Saved data entries
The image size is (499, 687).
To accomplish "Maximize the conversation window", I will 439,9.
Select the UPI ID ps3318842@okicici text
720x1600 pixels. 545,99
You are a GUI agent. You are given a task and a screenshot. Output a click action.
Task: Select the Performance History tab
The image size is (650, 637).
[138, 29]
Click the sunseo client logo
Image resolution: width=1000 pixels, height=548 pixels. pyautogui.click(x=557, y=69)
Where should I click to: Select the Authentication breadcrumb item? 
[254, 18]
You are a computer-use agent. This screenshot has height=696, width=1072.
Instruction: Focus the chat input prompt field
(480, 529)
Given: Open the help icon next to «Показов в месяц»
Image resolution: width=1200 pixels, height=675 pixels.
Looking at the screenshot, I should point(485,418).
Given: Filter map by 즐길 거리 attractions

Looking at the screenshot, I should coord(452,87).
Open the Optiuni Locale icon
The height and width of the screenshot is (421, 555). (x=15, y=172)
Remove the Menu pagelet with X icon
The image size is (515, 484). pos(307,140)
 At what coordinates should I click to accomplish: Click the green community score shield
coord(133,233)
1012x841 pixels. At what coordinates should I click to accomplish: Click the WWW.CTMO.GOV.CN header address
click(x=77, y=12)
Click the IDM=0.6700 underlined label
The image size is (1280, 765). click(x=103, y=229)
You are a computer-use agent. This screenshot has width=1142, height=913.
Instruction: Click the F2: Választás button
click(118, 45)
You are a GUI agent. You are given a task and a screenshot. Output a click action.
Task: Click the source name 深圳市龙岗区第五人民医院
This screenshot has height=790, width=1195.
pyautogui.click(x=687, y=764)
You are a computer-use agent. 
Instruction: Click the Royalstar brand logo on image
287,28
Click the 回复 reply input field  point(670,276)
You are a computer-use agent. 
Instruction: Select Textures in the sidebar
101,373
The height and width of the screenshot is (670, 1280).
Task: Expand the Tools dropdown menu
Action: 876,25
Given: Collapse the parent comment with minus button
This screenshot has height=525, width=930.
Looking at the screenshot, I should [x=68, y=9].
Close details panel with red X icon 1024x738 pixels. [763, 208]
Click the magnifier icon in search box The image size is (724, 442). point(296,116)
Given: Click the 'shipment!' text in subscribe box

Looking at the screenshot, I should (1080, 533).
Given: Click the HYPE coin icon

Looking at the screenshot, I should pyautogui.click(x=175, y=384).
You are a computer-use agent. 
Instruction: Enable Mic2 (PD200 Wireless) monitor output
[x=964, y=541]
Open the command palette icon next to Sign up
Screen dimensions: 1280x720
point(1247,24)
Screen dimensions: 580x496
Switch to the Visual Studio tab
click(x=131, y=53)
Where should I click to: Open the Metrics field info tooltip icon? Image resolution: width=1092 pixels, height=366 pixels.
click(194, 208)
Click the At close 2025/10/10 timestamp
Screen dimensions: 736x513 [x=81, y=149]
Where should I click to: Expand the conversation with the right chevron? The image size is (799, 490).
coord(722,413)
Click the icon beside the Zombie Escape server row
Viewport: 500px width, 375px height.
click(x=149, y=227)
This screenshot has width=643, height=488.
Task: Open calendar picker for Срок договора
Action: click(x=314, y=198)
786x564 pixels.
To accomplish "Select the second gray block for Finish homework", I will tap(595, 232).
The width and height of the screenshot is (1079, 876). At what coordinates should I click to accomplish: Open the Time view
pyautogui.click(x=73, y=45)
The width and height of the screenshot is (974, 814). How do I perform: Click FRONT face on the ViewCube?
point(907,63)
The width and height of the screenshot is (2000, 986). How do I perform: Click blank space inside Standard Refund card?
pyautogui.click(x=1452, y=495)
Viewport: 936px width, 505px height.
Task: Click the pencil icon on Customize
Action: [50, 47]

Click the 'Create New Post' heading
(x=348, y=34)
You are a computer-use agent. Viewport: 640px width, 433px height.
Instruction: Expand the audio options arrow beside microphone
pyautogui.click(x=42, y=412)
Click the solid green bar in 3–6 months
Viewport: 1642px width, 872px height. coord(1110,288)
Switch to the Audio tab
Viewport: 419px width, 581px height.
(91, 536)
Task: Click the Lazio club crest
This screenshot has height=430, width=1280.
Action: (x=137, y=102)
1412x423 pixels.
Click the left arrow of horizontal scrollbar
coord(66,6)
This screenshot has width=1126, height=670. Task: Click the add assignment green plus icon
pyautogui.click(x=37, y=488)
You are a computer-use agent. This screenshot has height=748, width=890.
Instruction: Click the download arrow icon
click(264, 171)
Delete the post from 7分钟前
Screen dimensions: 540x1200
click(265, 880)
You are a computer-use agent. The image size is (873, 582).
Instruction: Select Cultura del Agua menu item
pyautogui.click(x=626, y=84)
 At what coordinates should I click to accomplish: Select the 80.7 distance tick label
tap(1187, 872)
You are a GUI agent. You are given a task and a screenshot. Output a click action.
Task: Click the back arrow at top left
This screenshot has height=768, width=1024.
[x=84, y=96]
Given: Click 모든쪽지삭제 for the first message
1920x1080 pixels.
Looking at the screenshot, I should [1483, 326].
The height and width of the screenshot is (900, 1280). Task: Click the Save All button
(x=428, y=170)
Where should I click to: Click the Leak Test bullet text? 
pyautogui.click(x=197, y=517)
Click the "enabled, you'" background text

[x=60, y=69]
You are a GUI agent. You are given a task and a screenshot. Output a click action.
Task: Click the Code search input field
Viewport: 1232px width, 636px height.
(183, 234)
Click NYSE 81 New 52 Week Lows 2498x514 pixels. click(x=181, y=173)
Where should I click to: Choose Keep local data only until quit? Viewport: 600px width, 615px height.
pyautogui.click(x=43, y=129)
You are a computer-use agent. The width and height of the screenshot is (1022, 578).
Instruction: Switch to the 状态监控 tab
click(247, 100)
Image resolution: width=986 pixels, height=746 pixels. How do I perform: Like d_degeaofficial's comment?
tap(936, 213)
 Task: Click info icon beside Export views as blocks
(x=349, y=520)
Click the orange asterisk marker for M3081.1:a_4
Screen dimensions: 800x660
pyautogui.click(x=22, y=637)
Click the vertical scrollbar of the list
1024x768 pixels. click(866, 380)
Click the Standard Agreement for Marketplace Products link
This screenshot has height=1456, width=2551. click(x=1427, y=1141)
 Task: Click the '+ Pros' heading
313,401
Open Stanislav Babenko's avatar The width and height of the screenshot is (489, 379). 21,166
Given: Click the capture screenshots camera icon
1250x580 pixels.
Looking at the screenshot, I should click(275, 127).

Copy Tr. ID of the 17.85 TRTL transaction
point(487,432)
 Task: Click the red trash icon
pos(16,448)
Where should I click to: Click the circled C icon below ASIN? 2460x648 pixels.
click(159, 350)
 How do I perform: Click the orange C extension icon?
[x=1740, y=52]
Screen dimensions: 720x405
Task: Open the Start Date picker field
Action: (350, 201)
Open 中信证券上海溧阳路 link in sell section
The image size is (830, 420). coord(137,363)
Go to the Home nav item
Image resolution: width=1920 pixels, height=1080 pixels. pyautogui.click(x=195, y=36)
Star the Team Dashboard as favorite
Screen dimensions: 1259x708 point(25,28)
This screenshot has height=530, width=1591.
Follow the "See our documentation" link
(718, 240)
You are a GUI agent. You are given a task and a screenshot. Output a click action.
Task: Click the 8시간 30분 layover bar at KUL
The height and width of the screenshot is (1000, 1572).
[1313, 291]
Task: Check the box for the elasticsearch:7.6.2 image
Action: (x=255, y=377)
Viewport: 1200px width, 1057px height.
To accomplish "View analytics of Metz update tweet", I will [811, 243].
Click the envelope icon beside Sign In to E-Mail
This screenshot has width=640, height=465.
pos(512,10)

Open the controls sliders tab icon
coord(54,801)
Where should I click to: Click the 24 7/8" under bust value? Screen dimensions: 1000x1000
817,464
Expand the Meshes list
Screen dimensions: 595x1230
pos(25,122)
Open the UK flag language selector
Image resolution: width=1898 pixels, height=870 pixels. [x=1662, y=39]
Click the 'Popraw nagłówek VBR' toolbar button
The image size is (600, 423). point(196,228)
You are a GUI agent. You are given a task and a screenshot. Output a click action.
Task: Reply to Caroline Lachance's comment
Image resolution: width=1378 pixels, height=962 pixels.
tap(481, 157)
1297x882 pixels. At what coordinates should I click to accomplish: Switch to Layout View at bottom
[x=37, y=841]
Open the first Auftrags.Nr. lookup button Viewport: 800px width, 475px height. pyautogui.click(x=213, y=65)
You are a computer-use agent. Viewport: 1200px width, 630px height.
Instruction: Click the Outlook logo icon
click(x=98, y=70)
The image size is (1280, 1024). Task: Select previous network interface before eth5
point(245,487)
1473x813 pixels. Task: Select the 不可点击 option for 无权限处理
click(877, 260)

• WHAT YOU ARE ASKED TO DO
Looking at the entries, how many lines contain the string "first"? The answer is that number alone.

• RESPONSE BOX
2